IF you ever get to Lone Pine stay here and ask for the old section. It has so much history to it. From the early 1900s up to today most western TV shows and movies had at least some scene filmed in the near by Alabama Hills. If you stay here you can sleep in the same room as John Wayne.

Another fun stop in Lone Pine is the Western Movie Museum. Lots of western movie history here.

My friends John and Brian gazing over the entrance to Death Valley. One barren place. Almost looks like the surface of Mars or the Moon.

One of my favorite stops in Death Valley is Rhyolite. An old abandon mining town. At one time it was a very prosperous place.

The Grand Hotel of Rhyolite.. Long abandoned.

What is left of a majestic building built in the desert

If you look at the top left you will see a small pile of bricks. All that is left of the original facade. Amazing how that little bit survives.

This was part of an abandoned jewelry store. The room in the middle used to be a safe where the jewels were stored. If you wanted a woman to move here with you, you had to buy lots of jewels for her!

The road out of Rhyolite. As you can see if you lived there neighbors were not a problem....

I didn't step one foot off the road!

What is left of the rail road coming to Rhyolite.

Out next stop was the Alabama Hills. A short ride before we leave Lone Pine. Just looking at these pictures you can imagine your favorite Hollywood cowboy riding here.

Dramatic geology everywhere you look.

Behind the Alabama Hills are the High Sierra mountain range. Still snow on the tops but not nearly enough.

The sexiest rock in the area.

Proof I rode here.

A quick road side stop. Nice to find some shade.

The only proof I was here.

After Lone Pine we headed north on Hwy 395. Surprisingly cold and damp.

The next day we headed to Bodie , Ca. I have wanted to go here for years but it is certainly off the beaten track. We rode 20+ miles up a winding road us the side of a mountain. Bodie is locate at over 12,000 feet elevation so it is above the tree line.

Bodie is an abandon mining town. Silver and gold were discovered there in the mid 1800s and was actively mined up to the 1940s

Billions of dollars worth of silver and gold were brought out of there. Sadly Mr. Brodie who discovered the location never saw a penny. He froze to death his second year there.

At one point it was a fairly large city with lots of amenities. Imagine in the 1800s hauling all the supplies up this mountain my horse and buggy. It is located so high EVERYTHING had to be brought in. There were no trees for lumber and it was to high to grow much food and hunting was scarce. Slightly easier when the automobile was invented.

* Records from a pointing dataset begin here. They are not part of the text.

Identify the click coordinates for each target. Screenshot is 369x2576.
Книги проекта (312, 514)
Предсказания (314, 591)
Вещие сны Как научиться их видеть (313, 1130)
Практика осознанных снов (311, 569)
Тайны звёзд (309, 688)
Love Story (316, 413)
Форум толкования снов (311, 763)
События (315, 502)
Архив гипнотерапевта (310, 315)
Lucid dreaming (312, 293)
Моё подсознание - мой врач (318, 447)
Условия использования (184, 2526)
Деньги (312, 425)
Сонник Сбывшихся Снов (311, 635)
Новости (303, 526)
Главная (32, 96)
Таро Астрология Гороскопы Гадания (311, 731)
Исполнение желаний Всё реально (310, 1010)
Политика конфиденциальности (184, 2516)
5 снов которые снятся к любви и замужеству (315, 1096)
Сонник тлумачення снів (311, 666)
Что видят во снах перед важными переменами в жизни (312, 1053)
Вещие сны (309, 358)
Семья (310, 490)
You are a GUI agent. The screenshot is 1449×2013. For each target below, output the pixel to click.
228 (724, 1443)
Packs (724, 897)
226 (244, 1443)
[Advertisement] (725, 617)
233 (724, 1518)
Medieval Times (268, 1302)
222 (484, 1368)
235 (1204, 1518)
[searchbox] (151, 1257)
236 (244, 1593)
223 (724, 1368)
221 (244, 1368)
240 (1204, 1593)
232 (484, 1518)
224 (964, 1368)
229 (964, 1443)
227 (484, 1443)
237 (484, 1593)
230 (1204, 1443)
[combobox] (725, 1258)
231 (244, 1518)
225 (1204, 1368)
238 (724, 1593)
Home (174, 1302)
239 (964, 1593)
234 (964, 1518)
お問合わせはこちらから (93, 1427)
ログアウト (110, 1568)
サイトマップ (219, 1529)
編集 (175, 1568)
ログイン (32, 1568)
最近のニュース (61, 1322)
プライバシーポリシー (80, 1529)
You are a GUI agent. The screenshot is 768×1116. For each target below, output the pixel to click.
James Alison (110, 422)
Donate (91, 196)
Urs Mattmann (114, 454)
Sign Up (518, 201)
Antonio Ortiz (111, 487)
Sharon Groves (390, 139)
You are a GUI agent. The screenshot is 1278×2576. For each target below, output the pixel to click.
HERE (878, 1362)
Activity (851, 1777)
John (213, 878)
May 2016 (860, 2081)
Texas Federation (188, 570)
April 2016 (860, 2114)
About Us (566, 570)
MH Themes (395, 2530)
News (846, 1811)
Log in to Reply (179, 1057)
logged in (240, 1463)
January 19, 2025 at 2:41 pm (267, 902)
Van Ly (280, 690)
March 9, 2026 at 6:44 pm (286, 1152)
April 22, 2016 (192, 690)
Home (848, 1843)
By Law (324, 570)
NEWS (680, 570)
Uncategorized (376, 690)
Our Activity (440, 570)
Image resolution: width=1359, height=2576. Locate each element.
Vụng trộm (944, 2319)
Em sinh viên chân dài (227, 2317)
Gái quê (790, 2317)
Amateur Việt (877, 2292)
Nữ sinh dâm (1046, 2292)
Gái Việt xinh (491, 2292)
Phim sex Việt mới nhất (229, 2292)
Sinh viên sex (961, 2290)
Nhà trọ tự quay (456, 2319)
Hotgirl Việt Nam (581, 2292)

It is amazingly well preserved. 

A few of the homes are still lived in by park rangers and occasional guests.

Some of the stores still have some inventory in them!

When the people left, they just left. Most buildings have lots of belongings in them.

The first and only gas station in Bodie.

If I had lived by then this would have been my shop, the only auto repair shop in town.

Hope you enjoyed this brief tour of California History.